If when I was in university someone had suggested that my major of Women’s Studies would help me be a dog trainer I probably would have thought they were crazy. Majoring in Women’s Studies was like majoring in Philosophy or English Lit, it made for good late into the night conversations with housemates but the job market might be thin when it came to hiring someone with a degree in it, as a dog trainer or otherwise. But I think this course of study has helped me in the development of my skills as a dog trainer.
I will not be the first person to make the correlation between the way women and animals are viewed and treated in our culture. In 1978 Woman and Nature written by Susan Griffin included this introduction-
“These words are written for those of us whose language is not heard, whose words have been stolen or erased, those robbed of language, who are called voiceless or mute, even the earthworms, even the shellfish and the sponges, for those of us who speak our own language…”
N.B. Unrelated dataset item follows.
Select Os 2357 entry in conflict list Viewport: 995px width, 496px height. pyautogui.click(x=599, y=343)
She goes on to assemble documentation from textbooks, manuals and scientific theory detailing attitudes, practices and beliefs regarding nature and women that have been disseminated over the centuries. They range from silly to barbaric. That masturbation caused blindness may have been distressing news to many teenagers but that animals did not experience pain in the same way that humans did, and that their shrieking was merely an automatic response, led to practices in animal husbandry that can only be described as obscene.
Theories and edicts exist to support the status quo and provide excuses for the inhumane treatment of both people and animals. Between god, science and country there have been no shortage of excuses for inflicting pain and bondage on, as John Muir calls them, “our fellow mortals.”
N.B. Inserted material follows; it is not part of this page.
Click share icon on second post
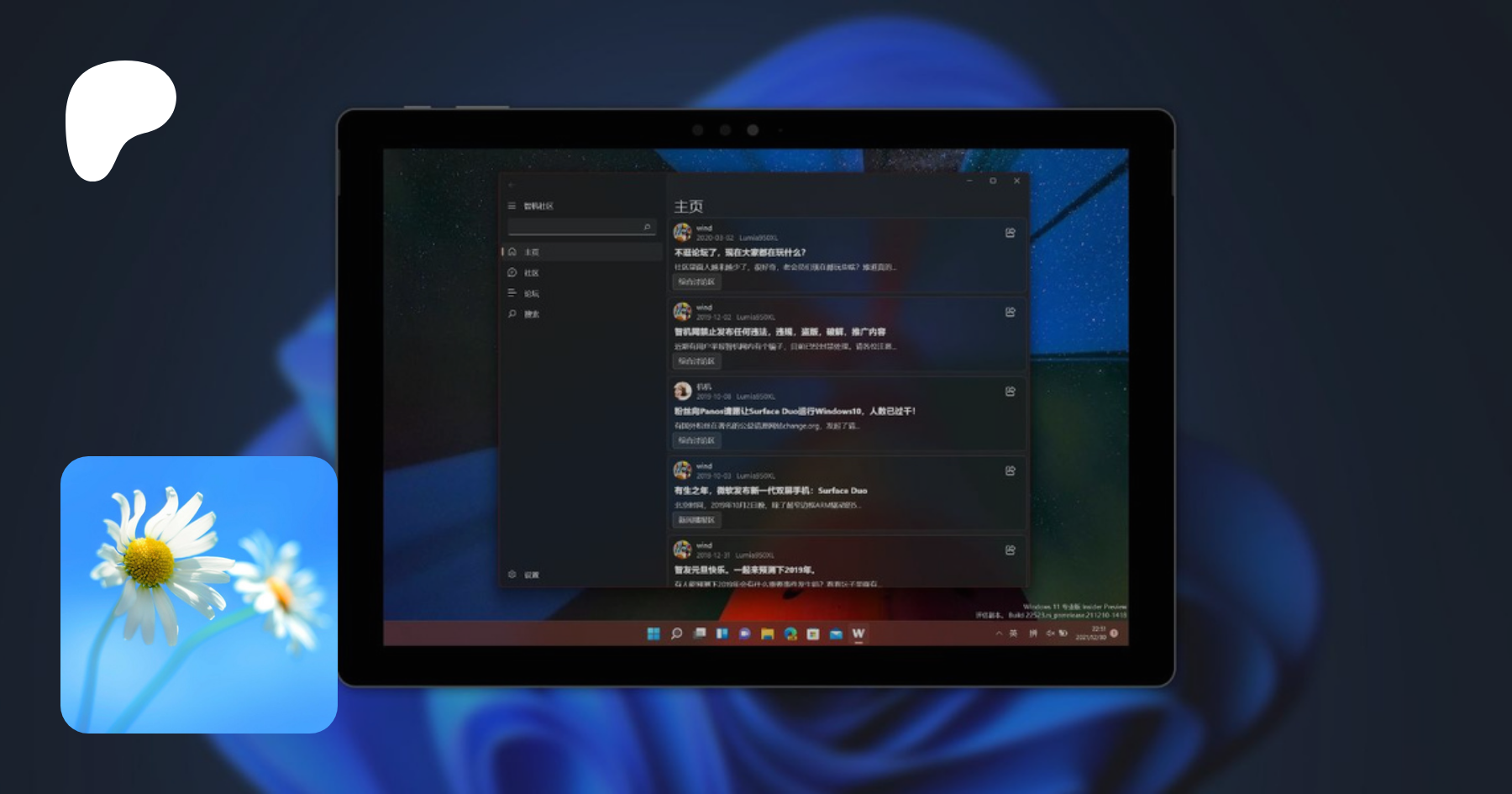 coord(1011,313)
For me feminism was about discovering the untold stories, the stories of those rendered voiceless. History is not just about wars and the acquisition of land & wealth. It’s about how women, children and people of color lived, dreamed and created. It’s about art, music, health care, education, community development.
When Suzanne Clothier suggests that even dogs have prayers to be answered in Bones Would Rain From The Sky, I read her words and felt the same kind of euphoria I experienced when I discovered that my experience as a woman in our culture was not a singular event. My feelings of inferiority and fear had been cultivated by a society which held stock in keeping me compliant and shopping (literally!) for ways to alleviate them. That I might consider what a dog wanted- was not an indication of a weakness of character or softness of countenance, but was instead a valuable approach to changing a dog’s behavior- was validation for me as a trainer.
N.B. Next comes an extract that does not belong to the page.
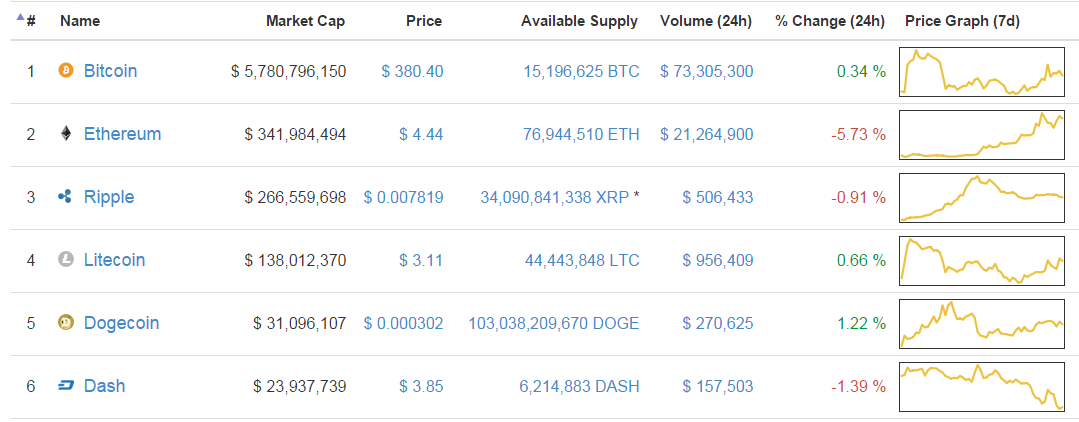
Task: Click the Dash logo icon
Action: (x=67, y=386)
I couldn’t help having my BS radar go off when a television personality came up with the explanation that dogs need ‘pack leaders’ to excuse and explain his physical control and intimidation of them. That this was also a man who could explain that women, being what they are, give affection first, at the expense of attaining control over a dog, did not surprise me (women have been blamed for the problems of their children, and the ways we choose to interact with people has often been said to be inferior to the ways of men). What surprised me most was how easily this was swallowed by so many dog owners and trainers.
“Look!” they will say, “See how the dog complies and is cured of their desire to do something of their own choosing.” (Women needed husbands, slaves needed owners-how else were they to survive and know how to ‘behave’?). But it’s a benevolent control, they will argue, the dog not only needs it, they want it, it’s in their blood. The proof most often heralded, wolf pack hierarchy, was shown to be faulty, yet the belief that dogs live in packs with a defined leader persists. As if without a ‘pack leader’, canine or human, all hell will break loose among a group of dogs.
Indeed hell does break loose but too often it’s a hell which we have created and then fault and punish our dogs for struggling to climb out of it.